Mitochondrial Sequencing and haplotype network
Mitochondrial DNA haplotypes were obtained from a subset of 67
individuals from the five genetic clusters. PCR reactions were performed
using a Taq-Pro COMPLETE kit (Denville Scientific, CB4065-4) targeting a
partial region of the COI gene with the Lep50 primer set from Folmer et
al. (1994) and the thermocycler profile from Herbert et al. (2003). PCR
products were cleaned using an EXOSAP-IT kit (ThermoFisher, 78201.1.ML)

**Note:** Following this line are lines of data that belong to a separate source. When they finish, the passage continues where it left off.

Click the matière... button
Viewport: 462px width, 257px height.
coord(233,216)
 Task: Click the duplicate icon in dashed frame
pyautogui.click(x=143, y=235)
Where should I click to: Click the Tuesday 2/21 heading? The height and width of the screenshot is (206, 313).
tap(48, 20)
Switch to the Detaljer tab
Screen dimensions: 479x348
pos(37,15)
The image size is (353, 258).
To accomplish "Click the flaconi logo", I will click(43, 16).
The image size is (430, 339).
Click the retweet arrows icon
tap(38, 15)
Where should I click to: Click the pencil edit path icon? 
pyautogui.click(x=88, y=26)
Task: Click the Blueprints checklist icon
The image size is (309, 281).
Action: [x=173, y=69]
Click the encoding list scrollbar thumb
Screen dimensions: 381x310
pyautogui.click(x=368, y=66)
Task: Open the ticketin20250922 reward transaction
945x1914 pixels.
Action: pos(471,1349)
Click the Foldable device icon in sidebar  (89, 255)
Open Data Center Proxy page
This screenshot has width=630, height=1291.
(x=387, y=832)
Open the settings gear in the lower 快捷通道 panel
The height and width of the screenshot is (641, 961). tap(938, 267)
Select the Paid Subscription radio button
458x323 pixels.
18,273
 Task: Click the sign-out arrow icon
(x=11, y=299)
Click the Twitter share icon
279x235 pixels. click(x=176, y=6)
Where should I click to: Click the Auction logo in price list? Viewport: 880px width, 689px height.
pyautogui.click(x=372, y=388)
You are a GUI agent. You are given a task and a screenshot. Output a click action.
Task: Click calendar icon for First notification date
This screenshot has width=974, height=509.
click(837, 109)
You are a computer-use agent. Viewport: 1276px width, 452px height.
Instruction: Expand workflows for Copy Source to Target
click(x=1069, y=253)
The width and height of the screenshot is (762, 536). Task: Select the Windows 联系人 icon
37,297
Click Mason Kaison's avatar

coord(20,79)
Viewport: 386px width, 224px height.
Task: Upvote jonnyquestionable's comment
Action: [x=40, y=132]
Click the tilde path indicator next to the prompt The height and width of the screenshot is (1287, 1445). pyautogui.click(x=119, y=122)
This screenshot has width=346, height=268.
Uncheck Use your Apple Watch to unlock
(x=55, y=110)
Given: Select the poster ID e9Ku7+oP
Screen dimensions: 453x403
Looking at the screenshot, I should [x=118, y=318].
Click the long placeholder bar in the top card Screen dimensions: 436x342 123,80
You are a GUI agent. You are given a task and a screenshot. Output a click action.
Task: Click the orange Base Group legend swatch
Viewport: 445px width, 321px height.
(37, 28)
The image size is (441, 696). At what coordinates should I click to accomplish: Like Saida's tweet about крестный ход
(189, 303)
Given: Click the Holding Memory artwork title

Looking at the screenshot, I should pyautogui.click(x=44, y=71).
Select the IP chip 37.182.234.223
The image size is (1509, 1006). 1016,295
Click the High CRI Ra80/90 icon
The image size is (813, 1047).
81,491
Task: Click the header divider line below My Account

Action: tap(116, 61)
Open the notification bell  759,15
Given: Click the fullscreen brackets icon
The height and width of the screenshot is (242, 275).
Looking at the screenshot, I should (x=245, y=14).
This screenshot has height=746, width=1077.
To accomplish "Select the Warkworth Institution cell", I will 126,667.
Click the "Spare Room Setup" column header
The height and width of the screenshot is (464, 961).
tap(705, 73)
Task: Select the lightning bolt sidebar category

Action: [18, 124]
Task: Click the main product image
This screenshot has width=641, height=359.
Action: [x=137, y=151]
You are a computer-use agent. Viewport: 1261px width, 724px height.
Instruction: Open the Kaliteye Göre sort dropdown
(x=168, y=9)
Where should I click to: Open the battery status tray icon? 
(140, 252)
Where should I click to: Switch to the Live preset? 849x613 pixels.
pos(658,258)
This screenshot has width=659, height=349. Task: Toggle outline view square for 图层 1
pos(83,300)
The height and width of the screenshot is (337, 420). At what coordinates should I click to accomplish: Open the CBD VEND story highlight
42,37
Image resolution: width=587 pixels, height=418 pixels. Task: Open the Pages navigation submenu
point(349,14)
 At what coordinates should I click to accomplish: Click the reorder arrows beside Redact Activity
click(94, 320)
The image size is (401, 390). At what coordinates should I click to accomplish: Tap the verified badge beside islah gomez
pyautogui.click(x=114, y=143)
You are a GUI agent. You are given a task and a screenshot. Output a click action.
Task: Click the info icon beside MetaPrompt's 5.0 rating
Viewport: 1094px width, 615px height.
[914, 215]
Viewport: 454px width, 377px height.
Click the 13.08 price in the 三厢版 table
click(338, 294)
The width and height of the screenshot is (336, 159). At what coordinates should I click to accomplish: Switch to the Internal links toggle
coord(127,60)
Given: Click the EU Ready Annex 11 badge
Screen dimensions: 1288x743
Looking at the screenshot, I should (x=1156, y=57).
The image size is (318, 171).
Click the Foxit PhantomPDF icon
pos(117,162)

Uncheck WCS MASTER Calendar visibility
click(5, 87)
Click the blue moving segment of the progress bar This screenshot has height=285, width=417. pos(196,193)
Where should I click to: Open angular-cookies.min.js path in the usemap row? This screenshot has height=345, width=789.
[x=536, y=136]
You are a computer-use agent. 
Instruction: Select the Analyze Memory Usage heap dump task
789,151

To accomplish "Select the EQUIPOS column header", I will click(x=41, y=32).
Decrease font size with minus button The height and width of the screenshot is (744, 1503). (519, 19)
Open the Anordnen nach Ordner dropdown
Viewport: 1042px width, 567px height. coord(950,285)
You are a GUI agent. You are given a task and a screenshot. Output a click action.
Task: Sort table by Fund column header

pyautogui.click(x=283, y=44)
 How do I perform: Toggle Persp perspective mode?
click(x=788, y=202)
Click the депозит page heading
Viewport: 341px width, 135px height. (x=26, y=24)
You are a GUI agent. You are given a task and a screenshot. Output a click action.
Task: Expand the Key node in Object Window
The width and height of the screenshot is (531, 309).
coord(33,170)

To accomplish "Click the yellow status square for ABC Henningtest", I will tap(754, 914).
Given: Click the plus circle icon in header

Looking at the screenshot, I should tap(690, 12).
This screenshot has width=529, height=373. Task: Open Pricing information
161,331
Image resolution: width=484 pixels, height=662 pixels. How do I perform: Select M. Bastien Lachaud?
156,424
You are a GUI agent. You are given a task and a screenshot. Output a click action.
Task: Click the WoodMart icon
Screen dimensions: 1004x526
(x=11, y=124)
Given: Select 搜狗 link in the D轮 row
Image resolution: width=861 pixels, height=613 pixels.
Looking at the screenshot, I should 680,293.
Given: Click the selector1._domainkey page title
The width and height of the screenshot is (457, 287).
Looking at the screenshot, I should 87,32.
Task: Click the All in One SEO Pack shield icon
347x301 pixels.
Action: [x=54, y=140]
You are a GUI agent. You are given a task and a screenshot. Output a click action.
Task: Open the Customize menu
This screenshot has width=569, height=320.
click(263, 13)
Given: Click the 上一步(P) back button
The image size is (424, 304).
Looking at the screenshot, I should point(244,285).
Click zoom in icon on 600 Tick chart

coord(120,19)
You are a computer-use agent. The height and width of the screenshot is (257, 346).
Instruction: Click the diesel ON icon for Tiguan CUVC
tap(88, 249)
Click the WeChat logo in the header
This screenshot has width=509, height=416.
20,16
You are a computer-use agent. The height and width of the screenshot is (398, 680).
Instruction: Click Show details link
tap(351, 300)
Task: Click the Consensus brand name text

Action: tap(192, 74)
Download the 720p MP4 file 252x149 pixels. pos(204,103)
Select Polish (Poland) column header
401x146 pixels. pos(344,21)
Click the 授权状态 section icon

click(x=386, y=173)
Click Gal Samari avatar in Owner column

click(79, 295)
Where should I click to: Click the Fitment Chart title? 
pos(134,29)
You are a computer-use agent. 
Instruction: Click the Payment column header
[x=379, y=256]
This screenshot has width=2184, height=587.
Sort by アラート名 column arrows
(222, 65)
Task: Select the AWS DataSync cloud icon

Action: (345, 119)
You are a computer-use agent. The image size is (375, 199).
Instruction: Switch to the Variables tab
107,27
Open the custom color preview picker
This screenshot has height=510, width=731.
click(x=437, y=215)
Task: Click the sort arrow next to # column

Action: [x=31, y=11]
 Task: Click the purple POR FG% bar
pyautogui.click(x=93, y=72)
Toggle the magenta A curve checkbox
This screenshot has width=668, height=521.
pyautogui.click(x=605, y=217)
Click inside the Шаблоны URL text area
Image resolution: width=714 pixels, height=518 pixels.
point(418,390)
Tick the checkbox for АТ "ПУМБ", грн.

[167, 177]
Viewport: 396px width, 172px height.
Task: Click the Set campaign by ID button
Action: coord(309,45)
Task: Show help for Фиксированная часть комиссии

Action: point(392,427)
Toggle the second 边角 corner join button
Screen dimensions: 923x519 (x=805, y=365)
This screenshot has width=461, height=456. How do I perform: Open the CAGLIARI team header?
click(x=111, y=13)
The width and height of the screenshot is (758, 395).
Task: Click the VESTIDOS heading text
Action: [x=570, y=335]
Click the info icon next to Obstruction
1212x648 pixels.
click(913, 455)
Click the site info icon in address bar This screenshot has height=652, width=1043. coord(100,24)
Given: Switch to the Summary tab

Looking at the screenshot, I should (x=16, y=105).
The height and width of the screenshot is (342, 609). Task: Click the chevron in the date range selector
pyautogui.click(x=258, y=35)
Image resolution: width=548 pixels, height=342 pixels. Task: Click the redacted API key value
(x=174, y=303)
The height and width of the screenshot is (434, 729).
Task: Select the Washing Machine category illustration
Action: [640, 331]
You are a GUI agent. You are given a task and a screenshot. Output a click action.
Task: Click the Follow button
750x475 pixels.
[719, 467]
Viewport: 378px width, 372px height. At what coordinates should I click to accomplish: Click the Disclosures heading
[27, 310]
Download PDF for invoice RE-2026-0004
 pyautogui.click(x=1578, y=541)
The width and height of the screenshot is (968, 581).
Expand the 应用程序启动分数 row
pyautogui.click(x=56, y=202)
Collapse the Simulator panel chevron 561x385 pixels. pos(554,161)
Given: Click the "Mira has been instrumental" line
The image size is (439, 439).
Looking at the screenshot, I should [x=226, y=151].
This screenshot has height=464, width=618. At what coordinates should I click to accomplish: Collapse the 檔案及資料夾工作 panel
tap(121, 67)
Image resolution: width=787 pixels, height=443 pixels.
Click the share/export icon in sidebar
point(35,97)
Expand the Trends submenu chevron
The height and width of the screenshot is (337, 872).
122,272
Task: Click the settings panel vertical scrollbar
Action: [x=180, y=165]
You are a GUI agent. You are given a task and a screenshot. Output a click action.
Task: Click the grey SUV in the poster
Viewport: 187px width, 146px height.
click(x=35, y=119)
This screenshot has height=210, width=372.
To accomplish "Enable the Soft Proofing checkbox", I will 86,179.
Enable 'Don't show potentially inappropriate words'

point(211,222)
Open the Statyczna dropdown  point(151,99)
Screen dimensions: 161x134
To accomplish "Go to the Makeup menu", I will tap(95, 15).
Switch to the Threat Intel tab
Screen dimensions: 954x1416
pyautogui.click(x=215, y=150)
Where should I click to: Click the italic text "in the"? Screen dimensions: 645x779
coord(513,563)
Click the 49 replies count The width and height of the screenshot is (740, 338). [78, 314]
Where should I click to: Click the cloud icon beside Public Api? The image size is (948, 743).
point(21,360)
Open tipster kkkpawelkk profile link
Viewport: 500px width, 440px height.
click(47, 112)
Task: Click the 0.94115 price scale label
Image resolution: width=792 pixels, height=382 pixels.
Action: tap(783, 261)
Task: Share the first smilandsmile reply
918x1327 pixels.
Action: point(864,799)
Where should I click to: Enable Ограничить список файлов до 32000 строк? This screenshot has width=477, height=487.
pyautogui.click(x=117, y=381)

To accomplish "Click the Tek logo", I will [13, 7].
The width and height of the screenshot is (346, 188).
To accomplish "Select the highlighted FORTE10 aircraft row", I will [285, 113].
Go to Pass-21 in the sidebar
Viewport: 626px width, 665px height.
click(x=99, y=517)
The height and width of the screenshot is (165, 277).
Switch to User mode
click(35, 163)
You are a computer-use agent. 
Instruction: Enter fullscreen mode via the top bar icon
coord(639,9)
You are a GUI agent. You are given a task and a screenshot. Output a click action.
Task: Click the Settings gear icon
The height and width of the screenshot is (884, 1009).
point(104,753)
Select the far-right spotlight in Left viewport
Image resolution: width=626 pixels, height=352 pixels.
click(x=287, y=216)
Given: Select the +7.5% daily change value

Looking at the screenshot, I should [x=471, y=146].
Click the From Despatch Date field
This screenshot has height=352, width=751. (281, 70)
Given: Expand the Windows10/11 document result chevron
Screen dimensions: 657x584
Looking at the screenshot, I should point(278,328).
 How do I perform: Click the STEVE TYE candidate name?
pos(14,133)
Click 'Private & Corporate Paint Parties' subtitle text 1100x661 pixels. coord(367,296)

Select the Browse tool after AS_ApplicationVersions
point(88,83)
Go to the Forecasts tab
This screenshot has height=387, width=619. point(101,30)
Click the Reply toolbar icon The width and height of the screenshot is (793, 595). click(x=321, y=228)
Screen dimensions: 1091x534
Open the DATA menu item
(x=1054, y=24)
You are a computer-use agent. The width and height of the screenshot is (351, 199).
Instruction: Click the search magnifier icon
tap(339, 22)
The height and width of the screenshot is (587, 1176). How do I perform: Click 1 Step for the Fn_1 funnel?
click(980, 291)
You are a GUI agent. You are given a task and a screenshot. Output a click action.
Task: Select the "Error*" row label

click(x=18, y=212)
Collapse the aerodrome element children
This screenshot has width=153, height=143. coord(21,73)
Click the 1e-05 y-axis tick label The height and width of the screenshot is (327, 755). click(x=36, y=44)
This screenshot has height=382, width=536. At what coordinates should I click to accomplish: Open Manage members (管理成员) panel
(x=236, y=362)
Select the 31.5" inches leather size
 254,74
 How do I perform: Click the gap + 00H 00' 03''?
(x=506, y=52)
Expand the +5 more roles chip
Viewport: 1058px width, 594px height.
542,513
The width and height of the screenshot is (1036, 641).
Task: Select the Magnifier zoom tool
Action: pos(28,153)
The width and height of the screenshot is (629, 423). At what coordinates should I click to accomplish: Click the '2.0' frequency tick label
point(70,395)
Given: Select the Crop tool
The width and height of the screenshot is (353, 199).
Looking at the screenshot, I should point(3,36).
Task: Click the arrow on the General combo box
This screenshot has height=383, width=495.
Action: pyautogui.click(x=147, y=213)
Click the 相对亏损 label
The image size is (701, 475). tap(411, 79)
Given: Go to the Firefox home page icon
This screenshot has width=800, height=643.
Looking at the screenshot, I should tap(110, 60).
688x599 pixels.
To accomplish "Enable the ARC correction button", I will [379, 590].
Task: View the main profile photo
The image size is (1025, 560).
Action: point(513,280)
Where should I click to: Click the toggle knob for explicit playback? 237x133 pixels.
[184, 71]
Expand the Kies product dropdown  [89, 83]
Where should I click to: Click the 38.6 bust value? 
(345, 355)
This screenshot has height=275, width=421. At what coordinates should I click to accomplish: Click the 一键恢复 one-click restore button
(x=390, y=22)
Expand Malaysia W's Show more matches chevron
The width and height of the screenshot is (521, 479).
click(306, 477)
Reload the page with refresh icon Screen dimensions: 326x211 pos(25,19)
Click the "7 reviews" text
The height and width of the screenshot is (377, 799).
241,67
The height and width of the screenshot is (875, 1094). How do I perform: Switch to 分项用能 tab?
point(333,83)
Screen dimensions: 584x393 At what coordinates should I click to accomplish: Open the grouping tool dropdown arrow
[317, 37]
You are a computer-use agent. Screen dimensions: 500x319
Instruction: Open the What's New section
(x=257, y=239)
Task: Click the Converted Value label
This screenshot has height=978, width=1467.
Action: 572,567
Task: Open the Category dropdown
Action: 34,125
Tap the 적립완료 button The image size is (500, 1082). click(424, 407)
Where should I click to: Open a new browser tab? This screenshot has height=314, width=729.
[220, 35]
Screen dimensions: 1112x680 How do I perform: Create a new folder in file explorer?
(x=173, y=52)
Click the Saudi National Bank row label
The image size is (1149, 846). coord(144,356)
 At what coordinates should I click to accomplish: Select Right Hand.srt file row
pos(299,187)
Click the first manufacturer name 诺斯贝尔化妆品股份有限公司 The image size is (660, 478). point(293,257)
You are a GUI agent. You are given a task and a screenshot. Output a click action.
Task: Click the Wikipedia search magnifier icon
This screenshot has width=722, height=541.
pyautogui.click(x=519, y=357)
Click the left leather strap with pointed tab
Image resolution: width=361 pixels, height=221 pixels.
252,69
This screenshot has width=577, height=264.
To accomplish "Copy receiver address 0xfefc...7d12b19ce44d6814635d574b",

and prepared for sequencing using a BigDye Terminator v.3.1 Cycle
Sequencer Kit (Applied Biosystems, 4337454). Sanger sequencing was done
using an Applied Biosystems 3500 Genetic Analyzer. Chromatograms were
cleaned and aligned using the program Geneious v.9.1 (Kearse et al.,
2012).
A haplotype network analysis was conducted using the 67 COI sequences
obtained in this study combined with 218 C. variipennis complex
sequences previously collected (M. Hopken unpublished data). Sequences
were aligned in MEGA v.10.1.8 (Kumar, Stecher, Li, Knyaz, & Tamura,
2018) and trimmed to 546 bp to ensure all sequences contained identical
lengths. A median-joining analysis was performed using NETWORK v.5.0.1.0
(Bandelt, Forster, & Rohl, 1999). Specimens collected in this study
were assigned a color based on the results from the SNP clustering
analyses while the remaining samples were left unassigned. All
individuals were used to calculate the mean uncorrectedp- divergence between and within the different groupings inferred
from the haplotype network using MEGA.